German farmers and food producers came under increasing pressure on Wednesday as China became the second country after South Korea to ban the import of German chicken and pork products.
The announcement by China's general administration of quality supervision, inspection and quarantine came only hours after German state authorities said that traces of dioxin had been found in pigs.
The poisonous chemical had already been found in eggs and chicken, leading to a ban of meat and poultry shipments from around 5,000 farms in the past week.
While it was unclear whether contaminated pork had entered the food chain, tainted eggs reached supermarket shelves in Germany and were exported to several European Union countries.
The agriculture ministry in Lower Saxony, where the contamination was first discovered at Christmas, said 4,100 farms in the northern state were working normally again, while 330 were still waiting for test results.
On Tuesday the ministry ordered the slaughter of 140 pigs on a farm in the state after tests showed the animals contained more dioxin than the legal limit.
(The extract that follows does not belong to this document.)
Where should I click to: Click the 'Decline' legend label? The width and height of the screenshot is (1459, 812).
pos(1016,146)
Some pork may have reached supermarket shelves, officials said.
According to the federal government, 3,000 tonnes of polluted vegetable oil may have been used as an additive to make 150,000 tonnes of animal feed, which was then served to pigs and chickens in November and December.
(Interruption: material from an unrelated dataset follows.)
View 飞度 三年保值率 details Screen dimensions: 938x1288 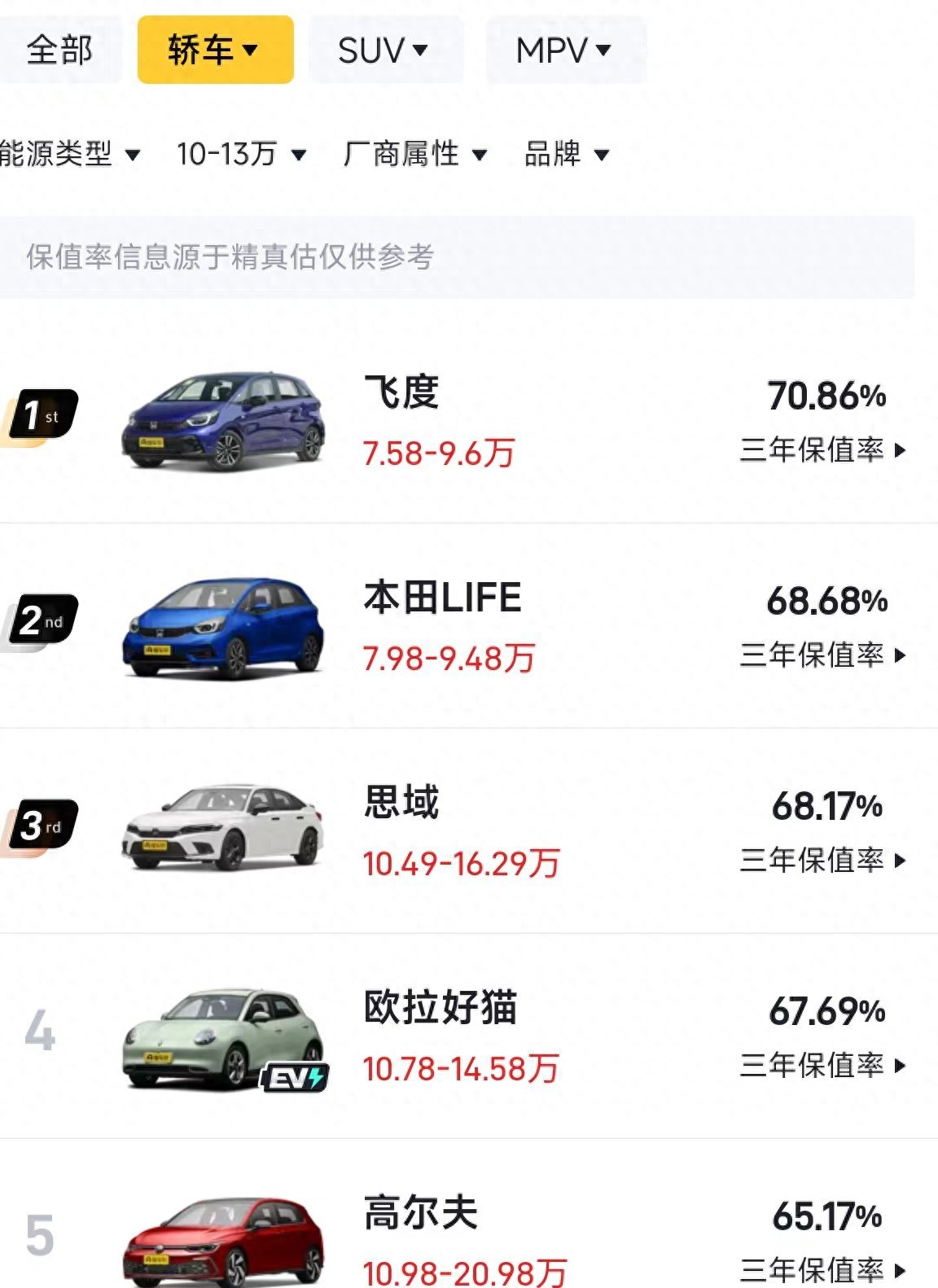[x=822, y=449]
According to German authorities, the poisonous chemical entered the food chain when contaminated fatty residues from a bio-diesel power plant were mixed with other vegetable fats, a vital ingredient for animal feeds.
Federal farm minister Ilse Aigner repeated her call for the separation of industrial and agricultural uses of vegetable fats, promising an "action plan' for Friday.
Mixed federal and state-level responsibility for farm policy and monitoring standards appears to have slowed Germany's policy response.
A spokesman for the EU's health commissioner said German animal-feed makers failed to propose new measures at a meeting in Brussels. "They did not come back because they said there were other actors involved,' he said.
The industry's reticence means the European Commission may draw up its own proposals, although its main concern ? the better separation between fatty acids designated for industry and those intended for animal feed ? is shared by Berlin.